• **What needs to be done**
Reproduce every one of the items below verbatim, with no changes.

Text and element pointing items:
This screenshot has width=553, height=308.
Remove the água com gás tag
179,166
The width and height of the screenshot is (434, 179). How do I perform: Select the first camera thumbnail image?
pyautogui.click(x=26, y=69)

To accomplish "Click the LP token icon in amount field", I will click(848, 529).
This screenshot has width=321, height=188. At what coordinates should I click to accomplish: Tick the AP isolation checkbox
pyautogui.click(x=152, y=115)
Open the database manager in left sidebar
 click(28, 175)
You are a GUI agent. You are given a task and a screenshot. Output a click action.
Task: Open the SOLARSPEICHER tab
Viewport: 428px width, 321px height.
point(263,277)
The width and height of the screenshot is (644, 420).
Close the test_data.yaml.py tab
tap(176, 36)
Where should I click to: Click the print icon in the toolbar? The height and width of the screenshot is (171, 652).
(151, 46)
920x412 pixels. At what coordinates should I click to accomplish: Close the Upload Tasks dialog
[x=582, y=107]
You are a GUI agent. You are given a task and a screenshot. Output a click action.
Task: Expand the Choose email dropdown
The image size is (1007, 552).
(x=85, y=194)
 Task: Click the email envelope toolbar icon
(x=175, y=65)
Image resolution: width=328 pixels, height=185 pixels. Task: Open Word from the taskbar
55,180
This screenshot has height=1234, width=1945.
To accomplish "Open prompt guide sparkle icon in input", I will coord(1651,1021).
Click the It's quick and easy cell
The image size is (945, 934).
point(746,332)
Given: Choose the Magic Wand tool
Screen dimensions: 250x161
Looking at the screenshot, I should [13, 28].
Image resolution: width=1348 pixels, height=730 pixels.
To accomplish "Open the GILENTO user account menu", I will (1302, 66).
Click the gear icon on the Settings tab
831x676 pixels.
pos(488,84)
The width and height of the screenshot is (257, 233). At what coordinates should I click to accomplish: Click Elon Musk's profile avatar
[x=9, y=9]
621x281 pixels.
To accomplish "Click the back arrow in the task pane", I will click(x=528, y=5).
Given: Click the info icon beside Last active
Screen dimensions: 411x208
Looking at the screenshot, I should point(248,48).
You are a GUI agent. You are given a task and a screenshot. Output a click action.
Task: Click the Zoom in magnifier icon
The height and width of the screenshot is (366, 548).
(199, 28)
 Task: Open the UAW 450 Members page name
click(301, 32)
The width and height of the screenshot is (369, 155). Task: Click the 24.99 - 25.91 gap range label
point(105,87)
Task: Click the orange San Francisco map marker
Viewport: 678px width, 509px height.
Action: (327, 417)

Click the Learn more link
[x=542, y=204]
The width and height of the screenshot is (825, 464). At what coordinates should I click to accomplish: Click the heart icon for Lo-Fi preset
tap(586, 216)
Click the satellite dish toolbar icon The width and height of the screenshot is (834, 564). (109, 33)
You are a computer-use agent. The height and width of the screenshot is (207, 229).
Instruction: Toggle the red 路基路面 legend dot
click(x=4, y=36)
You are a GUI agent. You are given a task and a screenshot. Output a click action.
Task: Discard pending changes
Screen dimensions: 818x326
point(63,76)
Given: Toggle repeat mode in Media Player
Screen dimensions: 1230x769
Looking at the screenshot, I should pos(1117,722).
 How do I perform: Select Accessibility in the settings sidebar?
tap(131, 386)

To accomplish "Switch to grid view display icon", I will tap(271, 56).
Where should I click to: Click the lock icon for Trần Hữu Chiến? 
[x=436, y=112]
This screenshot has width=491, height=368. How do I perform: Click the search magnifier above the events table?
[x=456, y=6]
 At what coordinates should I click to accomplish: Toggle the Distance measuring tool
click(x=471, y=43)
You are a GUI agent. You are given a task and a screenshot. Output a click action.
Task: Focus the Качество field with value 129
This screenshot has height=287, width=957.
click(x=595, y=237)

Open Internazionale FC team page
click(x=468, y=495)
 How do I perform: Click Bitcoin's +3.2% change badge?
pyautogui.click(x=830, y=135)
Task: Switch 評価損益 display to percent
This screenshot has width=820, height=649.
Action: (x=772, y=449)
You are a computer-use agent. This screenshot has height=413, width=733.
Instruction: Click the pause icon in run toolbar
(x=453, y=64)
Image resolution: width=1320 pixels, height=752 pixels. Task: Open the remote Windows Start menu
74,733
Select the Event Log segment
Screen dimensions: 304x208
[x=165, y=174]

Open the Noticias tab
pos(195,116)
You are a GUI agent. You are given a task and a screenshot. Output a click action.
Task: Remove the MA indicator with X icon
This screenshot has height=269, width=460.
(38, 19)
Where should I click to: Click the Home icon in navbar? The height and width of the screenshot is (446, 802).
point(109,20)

• **Correct response**
This screenshot has width=553, height=308.
Remove the água com gás tag
179,166
The width and height of the screenshot is (434, 179). How do I perform: Select the first camera thumbnail image?
pyautogui.click(x=26, y=69)

To accomplish "Click the LP token icon in amount field", I will click(848, 529).
This screenshot has width=321, height=188. At what coordinates should I click to accomplish: Tick the AP isolation checkbox
pyautogui.click(x=152, y=115)
Open the database manager in left sidebar
 click(28, 175)
You are a GUI agent. You are given a task and a screenshot. Output a click action.
Task: Open the SOLARSPEICHER tab
Viewport: 428px width, 321px height.
point(263,277)
The width and height of the screenshot is (644, 420).
Close the test_data.yaml.py tab
tap(176, 36)
Where should I click to: Click the print icon in the toolbar? The height and width of the screenshot is (171, 652).
(151, 46)
920x412 pixels. At what coordinates should I click to accomplish: Close the Upload Tasks dialog
[x=582, y=107]
You are a GUI agent. You are given a task and a screenshot. Output a click action.
Task: Expand the Choose email dropdown
The image size is (1007, 552).
(x=85, y=194)
 Task: Click the email envelope toolbar icon
(x=175, y=65)
Image resolution: width=328 pixels, height=185 pixels. Task: Open Word from the taskbar
55,180
This screenshot has height=1234, width=1945.
To accomplish "Open prompt guide sparkle icon in input", I will coord(1651,1021).
Click the It's quick and easy cell
The image size is (945, 934).
point(746,332)
Given: Choose the Magic Wand tool
Screen dimensions: 250x161
Looking at the screenshot, I should [13, 28].
Image resolution: width=1348 pixels, height=730 pixels.
To accomplish "Open the GILENTO user account menu", I will (1302, 66).
Click the gear icon on the Settings tab
831x676 pixels.
pos(488,84)
The width and height of the screenshot is (257, 233). At what coordinates should I click to accomplish: Click Elon Musk's profile avatar
[x=9, y=9]
621x281 pixels.
To accomplish "Click the back arrow in the task pane", I will click(x=528, y=5).
Given: Click the info icon beside Last active
Screen dimensions: 411x208
Looking at the screenshot, I should point(248,48).
You are a GUI agent. You are given a task and a screenshot. Output a click action.
Task: Click the Zoom in magnifier icon
The height and width of the screenshot is (366, 548).
(199, 28)
 Task: Open the UAW 450 Members page name
click(301, 32)
The width and height of the screenshot is (369, 155). Task: Click the 24.99 - 25.91 gap range label
point(105,87)
Task: Click the orange San Francisco map marker
Viewport: 678px width, 509px height.
Action: (327, 417)

Click the Learn more link
[x=542, y=204]
The width and height of the screenshot is (825, 464). At what coordinates should I click to accomplish: Click the heart icon for Lo-Fi preset
tap(586, 216)
Click the satellite dish toolbar icon The width and height of the screenshot is (834, 564). (109, 33)
You are a computer-use agent. The height and width of the screenshot is (207, 229).
Instruction: Toggle the red 路基路面 legend dot
click(x=4, y=36)
You are a GUI agent. You are given a task and a screenshot. Output a click action.
Task: Discard pending changes
Screen dimensions: 818x326
point(63,76)
Given: Toggle repeat mode in Media Player
Screen dimensions: 1230x769
Looking at the screenshot, I should pos(1117,722).
 How do I perform: Select Accessibility in the settings sidebar?
tap(131, 386)

To accomplish "Switch to grid view display icon", I will tap(271, 56).
Where should I click to: Click the lock icon for Trần Hữu Chiến? 
[x=436, y=112]
This screenshot has width=491, height=368. How do I perform: Click the search magnifier above the events table?
[x=456, y=6]
 At what coordinates should I click to accomplish: Toggle the Distance measuring tool
click(x=471, y=43)
You are a GUI agent. You are given a task and a screenshot. Output a click action.
Task: Focus the Качество field with value 129
This screenshot has height=287, width=957.
click(x=595, y=237)

Open Internazionale FC team page
click(x=468, y=495)
 How do I perform: Click Bitcoin's +3.2% change badge?
pyautogui.click(x=830, y=135)
Task: Switch 評価損益 display to percent
This screenshot has width=820, height=649.
Action: (x=772, y=449)
You are a computer-use agent. This screenshot has height=413, width=733.
Instruction: Click the pause icon in run toolbar
(x=453, y=64)
Image resolution: width=1320 pixels, height=752 pixels. Task: Open the remote Windows Start menu
74,733
Select the Event Log segment
Screen dimensions: 304x208
[x=165, y=174]

Open the Noticias tab
pos(195,116)
You are a GUI agent. You are given a task and a screenshot. Output a click action.
Task: Remove the MA indicator with X icon
This screenshot has height=269, width=460.
(38, 19)
Where should I click to: Click the Home icon in navbar? The height and width of the screenshot is (446, 802).
point(109,20)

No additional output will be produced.